[Perform-talk] Article about NFB Braille Monitor editor, Barbara Pierce

Donna Hill penatwork at epix.net
Wed Jan 21 14:54:38 UTC 2009


Hi Everyone,
The article copied below is posted at:
http://www.chroniclet.com/2009/01/21/woman-devotes-life-to-helping-the-blind_122/
Donna Hill

Woman devotes life to helping the blind
John Light | The Chronicle-Telegram
Contact John Light at 329-7148 or
ctnews at chroniclet.com.

OBERLIN — Barbara Pierce retired as president of the National Federation 
of the Blind of Ohio last November. Her work, however, is far from 
finished.

Pierce, a resident of Oberlin, has been actively helping blind people 
for more three decades. She talks passionately of her work and of the 
issues she has
championed, although she feels that not nearly enough progress has been 
made.

Pierce moved to Lorain County to attend Oberlin College in the early 
1960s but she did not become involved in the federation until 1974, when 
she came across
its literature. After reading it, she said she had a new appreciation 
for the struggles that she and other blind people faced daily.

“I realized, if I was honest with myself, that I talked a better game 
than I lived. I pretended that I was comfortable using a white cane and 
doing what
I needed to do to take care of my family and so on,” Pierce said. “But I 
found that here were people who were living boldly the life that I only 
sort of
pretended to live. … Here were people who were doing what I didn’t dare 
to do.

“And then there were other blind people who absolutely were being 
discriminated against — having their children taken away from them, 
being told that they
couldn’t rent houses or rent apartments. … I just simply hadn’t had the 
hard time that a lot of people had, and I thought, ‘Well, I’m not 
pulling my weight.’
”

Within a few months, Pierce founded the Lorain County Chapter of the 
National Federation of the Blind of Ohio. And 10 years later, in 1984, 
she was elected
president of the National Federation of the Blind of Ohio, a position 
she held until last November, when she chose not to stand for re-election.

Pierce also serves as editor of the National Federation’s monthly 
publication, The Braille Monitor, a position she plans to continue at 
least through the
end of the year.

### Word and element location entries
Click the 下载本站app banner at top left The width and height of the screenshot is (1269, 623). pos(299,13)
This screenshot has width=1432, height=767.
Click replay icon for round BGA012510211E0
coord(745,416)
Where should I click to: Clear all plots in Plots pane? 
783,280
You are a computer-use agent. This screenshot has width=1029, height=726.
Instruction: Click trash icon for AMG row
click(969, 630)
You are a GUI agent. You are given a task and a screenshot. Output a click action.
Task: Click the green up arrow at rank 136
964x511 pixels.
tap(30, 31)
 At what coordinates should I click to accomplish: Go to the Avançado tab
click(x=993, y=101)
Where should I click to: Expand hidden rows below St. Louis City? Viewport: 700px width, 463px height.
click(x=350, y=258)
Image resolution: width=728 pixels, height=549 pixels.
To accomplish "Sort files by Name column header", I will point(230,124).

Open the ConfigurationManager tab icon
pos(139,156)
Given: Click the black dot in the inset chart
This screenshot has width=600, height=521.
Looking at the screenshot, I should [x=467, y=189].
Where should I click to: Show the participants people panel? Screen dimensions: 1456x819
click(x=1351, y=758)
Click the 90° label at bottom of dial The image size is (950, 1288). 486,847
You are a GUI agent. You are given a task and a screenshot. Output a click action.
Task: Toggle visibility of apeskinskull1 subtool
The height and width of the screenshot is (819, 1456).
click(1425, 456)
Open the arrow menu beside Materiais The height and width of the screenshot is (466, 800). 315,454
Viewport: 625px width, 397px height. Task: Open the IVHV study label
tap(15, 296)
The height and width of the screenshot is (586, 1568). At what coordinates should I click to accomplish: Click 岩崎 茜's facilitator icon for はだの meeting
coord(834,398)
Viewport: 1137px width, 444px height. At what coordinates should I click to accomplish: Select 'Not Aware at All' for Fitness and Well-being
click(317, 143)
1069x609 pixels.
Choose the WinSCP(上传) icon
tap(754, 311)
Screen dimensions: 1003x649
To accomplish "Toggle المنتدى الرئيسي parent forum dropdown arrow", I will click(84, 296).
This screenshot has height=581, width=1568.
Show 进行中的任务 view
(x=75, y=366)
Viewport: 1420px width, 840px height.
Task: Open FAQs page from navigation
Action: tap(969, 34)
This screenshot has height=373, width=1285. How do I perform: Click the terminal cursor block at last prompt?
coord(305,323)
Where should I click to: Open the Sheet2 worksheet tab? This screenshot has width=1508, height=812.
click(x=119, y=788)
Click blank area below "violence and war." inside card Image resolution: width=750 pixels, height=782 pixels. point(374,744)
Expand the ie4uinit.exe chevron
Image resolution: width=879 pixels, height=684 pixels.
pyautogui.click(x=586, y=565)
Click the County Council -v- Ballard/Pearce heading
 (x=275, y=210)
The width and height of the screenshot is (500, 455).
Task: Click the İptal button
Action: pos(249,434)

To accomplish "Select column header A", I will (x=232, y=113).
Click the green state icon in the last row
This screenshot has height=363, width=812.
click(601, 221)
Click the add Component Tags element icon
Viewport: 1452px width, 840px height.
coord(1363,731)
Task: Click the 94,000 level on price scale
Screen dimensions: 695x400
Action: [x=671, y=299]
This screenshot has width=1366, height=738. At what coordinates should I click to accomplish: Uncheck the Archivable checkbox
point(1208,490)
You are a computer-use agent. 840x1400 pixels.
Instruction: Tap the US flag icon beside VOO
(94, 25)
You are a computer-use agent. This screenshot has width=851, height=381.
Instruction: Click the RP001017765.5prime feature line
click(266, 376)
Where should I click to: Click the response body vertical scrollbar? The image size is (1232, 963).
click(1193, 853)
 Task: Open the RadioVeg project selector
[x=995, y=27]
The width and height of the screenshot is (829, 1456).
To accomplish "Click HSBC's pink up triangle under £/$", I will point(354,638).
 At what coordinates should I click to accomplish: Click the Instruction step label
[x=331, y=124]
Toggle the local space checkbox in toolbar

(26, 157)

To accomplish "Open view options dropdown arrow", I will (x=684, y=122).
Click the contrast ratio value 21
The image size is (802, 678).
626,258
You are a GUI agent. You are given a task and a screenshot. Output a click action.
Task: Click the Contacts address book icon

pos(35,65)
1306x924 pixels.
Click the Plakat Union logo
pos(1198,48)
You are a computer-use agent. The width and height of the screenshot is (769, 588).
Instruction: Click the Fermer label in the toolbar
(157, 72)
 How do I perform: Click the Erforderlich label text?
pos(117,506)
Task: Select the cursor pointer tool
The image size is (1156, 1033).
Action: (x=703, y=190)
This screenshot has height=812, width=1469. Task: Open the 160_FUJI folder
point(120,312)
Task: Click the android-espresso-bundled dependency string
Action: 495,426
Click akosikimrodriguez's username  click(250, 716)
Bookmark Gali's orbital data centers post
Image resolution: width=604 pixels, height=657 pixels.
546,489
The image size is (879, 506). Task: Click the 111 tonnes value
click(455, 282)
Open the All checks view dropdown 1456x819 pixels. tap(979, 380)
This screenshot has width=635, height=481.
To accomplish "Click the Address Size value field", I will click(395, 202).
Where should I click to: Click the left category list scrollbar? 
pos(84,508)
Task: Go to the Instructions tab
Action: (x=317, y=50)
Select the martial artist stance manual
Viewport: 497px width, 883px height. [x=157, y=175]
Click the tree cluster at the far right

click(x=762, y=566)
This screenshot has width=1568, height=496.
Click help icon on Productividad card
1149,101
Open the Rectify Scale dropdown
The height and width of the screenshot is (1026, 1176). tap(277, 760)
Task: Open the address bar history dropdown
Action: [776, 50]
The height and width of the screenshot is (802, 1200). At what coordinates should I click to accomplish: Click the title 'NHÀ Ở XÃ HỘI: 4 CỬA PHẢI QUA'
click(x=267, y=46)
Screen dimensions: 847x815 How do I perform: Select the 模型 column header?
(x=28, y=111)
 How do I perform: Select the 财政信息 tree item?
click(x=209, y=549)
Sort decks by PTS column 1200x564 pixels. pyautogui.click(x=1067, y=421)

### Task instructions
(A) In two sentences, summarize the article about Barbara Pierce.
(B) Write the next part of the article about Barbara Pierce, picking up after its final sentence.

### Results for each task
(A) Barbara Pierce, an Oberlin resident who has long worked to help blind people, retired as president of the National Federation of the Blind of Ohio last November, but her work is far from finished. After coming across the federation's literature in 1974, she founded its Lorain County Chapter within a few months, was elected state president in 1984, and also serves as editor of The Braille Monitor.

(B)
But while being heavily involved in her work at the state and national 
levels, Pierce has remained active locally as an advocate for 
inclusiveness in Lorain
County, said Brian Wilbert, Pierce’s friend and the pastor of Oberlin 
Christ Church.

“You’re not going to get Barbara focused on handicaps or physical 
challenges,” Pierce said. “You’re going to get Barbara talking about how 
inclusiveness
is a way of life. … It’s not just one thing, it’s everything.

“I don’t see her ever really retiring. I see her letting go of some of 
the administrative stuff, but I don’t see her ever really giving up 
helping people.
People call her that want to speak to her because they have a child 
that’s been born blind, or they themselves have gone blind and they want 
to know what
it’s like. She’s there to help people make that kind of transition.”

Sherry Ruth, Pierce’s successor as president of the Lorain County 
chapter of the National Federation of the Blind of Ohio, relied on 
Pierce when she first
lost her sight.

“I was very unsure of myself as to what I would do with the rest of my 
life,” Ruth said. “Barbara was a major inspiration to me by the way she 
traveled
independently and the way she kept her home, always baking and cooking.”

Pierce takes a direct approach to helping people cope with becoming blind.

“I get them to tell me what bothers them,” she said. “If they can’t dial 
a telephone, I can teach them over the telephone how to dial a 
telephone. You put
yourself in the other guy’s position and you try to think, ‘OK, what is 
it that bothers this person, and what can I suggest out of my experience 
that will
help get them grounded, let them know where to start?’ ”

When asked how blindness affects someone’s life, Pierce replies that it 
doesn’t make the individual feel deprived.

“When you’ve never had it, or you’ve lost it early on, or you’ve lost it 
gradually, you fill up the rest of your sensory world with the data that 
you have
that do come in,” she said. “The world is full no matter what your 
experience of it is.”

Contact John Light at 329-7148 or ctnews at chroniclet.com.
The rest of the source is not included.